As part of what Stadler referred to as the cultivation of "a long-term conversation that makes a community of readers (and therefore a market) that isn't reached through the national book review organs or most bookstores," Clear Cut actively participates in events in bookstores, warehouses, summer festivals, art museums, and non-traditional settings. Events included reading The Horse Hospital, MoMA PS1, Beyond Baroque, Bumbershoot, What the Heck Fest, KGB Bar, Space 1026, and Catch that Beat. In 2005, Clear Cut Press along with the Western Front Society sponsored Unassociated Writers Conference and Dance Party in Vancouver, BC, a self-organizing event in response to first Association of Writers & Writing Programs (AWP) Conference to take place outside of the United States.

== First series ==
=== 00 The Clear Cut Future ===
In 2003, Clear Cut released The Clear Cut Future, the first book in the series. The anthology included writing from the Pacific Northwest and elsewhere in what, according to the catalog, made "a map of the territory of interest to Clear Cut Press." Contributions included work by Stacey Levine, Charles D'Ambrosio, Steve Weiner, Tiffany Lee Brown, Emily White, Robert Glück, a former Enron executive. The Seattle Times noted, "Tightly written poems and short stories about existential love and loss mingle freely with essays about corporate sharks, architecture, botanical excursions and artists' memoirs."

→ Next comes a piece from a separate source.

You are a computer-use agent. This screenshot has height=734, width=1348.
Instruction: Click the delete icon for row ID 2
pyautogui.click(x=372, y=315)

One contributor, Patrick Bissell, was a street poet who sold his work on the streets of Seattle. Bissell was the subject of a profile by Jesse Tarbert in The Seattle Times published on May 6, 2003. Thirty eight at the time of the profile, Bissell grew up in Kirkland and began selling his poetry on the street in 1993. Of Bissell's work, "Stadler said "The Sweet Gift" contains some of Bissell's best writing. It reminded him of the work of Emmanuel Bove, a French writer of the early 1920s, he said. In both Bove's and Bissell's work, Stadler said, "the pacing and logic are so at ease, so like the drift of life, and yet it's very literary."

Other books in the series included:
- 01 Ode to certain interstates and Other Poems by Howard W. Robertson
- 02 Occasional Work and Seven Walks from the Office for Soft Architecture by Lisa Robertson
- 03 Denny Smith (stories) by Robert Glück
- 04 Core Sample: Portland Art Now
- 05 Orphans (essays) by Charles D'Ambrosio
- 06 Shoot the Buffalo (a novel) by Matt Briggs
- 07 Frances Johnson (a novel) by Stacey Levine

In addition, Clear Cut Press published a catalog of Portland painter Michael Brophy's work with an essay by Charles d'Ambrosio.

== Interim ==

=== The Back Room: An Anthology ===
In 2007, Clear Cut released an anthology edited by Matthew Stadler collecting work presented at the Back Room series in Portland, Oregon. The book included work by Mary Gaitskill, Lisa Robertson, Gore Vidal, Dodie Bellamy, Wayne Koestenbaum, Kevin Killian, Lawrence Rinder, Michael Hebb, Stephanie Snyder, Moira Roth, John O'Brian, Marc Joseph, Randy Gragg, Barbara Verchot, Anne Focke, and Daniel Duford.

== Second series ==

The second series of Clear Cut Press was announced on April 13, 2007 by Rich Jensen and Matthew Stadler. The books selected and edited by Matthew Stadler included work by Emily White, Bruce Benderson, Danielle Dutton, Stacy Doris, Matthijs Bouw. At the event, billed as The Clear Cut Press Potlach, Matthew Stadler announced as a result of being awarded a grant from the UA Artist Trust, he was leaving the press and the country in order to go to Mexico and write.